Insights into targeted ferroptosis in mechanisms, biology, and role of Alzheimer's disease：An Update

Zhou Bingyuan^1*Jing Li^1,2Anqi Wu¹Xuewei Wang¹Cheng Le¹Gaoshang Yang¹Dahong Gao^2*Caifeng Zhu^2*

• ¹Anhui University of Chinese Medicine, Hefei, China
• ²Second Affiliated Hospital of Anhui University of Traditional Chinese Medicine, Hefei, Anhui Province, China

Ferroptosis is a newly discovered form of programmed cell death, primarily caused by an imbalance between iron-dependent oxidative damage and antioxidant defense mechanisms within the cell. It differs from previously reported forms of cell death, such as apoptosis, necrosis, and autophagy, in terms of morphology, biochemistry, and genetics.
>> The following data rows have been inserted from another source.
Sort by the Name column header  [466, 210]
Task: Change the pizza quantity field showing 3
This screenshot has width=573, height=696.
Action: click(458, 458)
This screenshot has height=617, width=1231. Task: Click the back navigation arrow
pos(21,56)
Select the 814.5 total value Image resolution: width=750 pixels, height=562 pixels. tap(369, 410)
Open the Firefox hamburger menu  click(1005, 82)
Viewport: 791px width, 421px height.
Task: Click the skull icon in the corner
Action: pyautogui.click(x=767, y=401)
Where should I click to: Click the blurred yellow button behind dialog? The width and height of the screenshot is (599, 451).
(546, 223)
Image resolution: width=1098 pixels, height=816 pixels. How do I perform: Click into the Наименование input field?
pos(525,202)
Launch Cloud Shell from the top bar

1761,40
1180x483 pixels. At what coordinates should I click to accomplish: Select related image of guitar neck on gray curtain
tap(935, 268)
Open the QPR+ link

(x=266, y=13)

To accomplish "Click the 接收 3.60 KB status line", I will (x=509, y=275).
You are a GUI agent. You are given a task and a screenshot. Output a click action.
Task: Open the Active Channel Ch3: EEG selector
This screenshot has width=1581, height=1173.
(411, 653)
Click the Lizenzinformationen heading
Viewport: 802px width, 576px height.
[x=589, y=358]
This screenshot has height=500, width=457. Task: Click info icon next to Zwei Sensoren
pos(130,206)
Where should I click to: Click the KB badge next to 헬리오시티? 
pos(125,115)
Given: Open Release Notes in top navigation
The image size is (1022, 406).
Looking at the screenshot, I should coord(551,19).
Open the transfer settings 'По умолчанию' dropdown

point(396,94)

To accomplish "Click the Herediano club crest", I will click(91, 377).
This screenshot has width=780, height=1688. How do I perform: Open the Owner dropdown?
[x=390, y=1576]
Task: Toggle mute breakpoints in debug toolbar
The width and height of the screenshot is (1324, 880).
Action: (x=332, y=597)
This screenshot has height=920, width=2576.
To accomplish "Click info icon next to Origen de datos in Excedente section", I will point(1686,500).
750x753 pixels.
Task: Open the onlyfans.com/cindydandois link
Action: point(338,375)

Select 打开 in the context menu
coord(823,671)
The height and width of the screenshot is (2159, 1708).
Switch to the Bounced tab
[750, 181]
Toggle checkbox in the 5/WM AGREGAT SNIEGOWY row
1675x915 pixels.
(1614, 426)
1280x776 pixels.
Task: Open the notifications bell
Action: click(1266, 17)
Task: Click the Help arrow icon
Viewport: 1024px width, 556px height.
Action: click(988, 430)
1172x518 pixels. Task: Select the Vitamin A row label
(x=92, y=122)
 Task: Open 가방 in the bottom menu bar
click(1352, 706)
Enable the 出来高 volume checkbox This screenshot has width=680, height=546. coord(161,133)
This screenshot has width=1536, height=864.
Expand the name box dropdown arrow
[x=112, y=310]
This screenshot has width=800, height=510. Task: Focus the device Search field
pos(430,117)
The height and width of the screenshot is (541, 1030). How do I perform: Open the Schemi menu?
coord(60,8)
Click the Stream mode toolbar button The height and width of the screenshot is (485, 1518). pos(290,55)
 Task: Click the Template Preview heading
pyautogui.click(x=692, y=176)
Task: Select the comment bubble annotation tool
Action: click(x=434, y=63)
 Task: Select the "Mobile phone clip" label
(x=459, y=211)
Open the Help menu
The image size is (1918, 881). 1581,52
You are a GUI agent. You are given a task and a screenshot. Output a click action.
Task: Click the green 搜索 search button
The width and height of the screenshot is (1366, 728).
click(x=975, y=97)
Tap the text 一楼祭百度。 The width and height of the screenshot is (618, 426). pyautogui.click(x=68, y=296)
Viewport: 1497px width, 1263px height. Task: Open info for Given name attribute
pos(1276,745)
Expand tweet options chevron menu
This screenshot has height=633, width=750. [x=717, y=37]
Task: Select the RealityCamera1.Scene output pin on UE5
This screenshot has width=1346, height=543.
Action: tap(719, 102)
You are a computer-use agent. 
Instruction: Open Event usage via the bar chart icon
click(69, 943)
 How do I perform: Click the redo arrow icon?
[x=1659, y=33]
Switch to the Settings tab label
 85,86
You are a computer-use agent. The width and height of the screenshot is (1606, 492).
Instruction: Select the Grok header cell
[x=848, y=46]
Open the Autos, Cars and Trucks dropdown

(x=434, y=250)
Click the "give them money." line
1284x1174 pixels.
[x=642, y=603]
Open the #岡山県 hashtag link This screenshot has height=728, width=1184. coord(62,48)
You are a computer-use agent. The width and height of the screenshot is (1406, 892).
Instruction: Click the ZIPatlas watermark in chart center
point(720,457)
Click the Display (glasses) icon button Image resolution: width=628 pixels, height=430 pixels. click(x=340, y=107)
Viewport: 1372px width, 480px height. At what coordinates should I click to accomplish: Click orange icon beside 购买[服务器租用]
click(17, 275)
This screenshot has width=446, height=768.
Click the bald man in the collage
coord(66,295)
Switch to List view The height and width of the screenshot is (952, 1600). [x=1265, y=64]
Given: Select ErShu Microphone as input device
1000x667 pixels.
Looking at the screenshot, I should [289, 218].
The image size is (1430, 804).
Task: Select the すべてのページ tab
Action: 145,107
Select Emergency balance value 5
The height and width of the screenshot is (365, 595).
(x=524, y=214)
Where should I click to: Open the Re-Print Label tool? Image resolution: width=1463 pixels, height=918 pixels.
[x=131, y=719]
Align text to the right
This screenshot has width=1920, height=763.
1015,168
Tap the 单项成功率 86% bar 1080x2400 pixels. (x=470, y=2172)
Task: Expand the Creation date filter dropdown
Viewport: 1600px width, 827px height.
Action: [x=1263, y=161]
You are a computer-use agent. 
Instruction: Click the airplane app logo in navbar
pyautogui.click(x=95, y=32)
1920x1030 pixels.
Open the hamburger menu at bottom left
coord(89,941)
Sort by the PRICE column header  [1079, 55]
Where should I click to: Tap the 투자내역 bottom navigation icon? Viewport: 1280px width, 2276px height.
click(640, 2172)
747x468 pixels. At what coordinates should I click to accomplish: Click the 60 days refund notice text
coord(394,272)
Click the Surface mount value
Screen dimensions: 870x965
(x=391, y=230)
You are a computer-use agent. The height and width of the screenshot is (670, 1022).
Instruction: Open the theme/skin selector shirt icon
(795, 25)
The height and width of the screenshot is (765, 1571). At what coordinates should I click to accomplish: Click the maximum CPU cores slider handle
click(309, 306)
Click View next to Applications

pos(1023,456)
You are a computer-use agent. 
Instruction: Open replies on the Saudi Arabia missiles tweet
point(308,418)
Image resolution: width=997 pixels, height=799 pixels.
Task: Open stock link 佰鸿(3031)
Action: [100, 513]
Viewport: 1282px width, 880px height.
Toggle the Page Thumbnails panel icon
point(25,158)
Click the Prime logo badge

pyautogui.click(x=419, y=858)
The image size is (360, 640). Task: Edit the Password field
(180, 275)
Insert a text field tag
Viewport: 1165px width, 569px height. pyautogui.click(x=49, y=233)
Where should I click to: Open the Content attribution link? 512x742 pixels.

Alzheimer's disease (AD) is the most common neurodegenerative disorder, characterized by pathological features including neurofibrillary tangles (NFTs), senile plaques (SPs), and abnormal iron deposition, suggesting that ferroptosis may be involved in its disease progression.Although recent studies have made significant progress, the mechanisms underlying neuronal ferroptosis in AD remain incompletely understood. This review, based on elucidating the process and regulatory mechanisms of cellular ferroptosis, explores and supplements the correlation between iron overload and redox imbalance with the main pathological mechanisms of AD, providing new insights for the treatment of AD and the development of new drugs.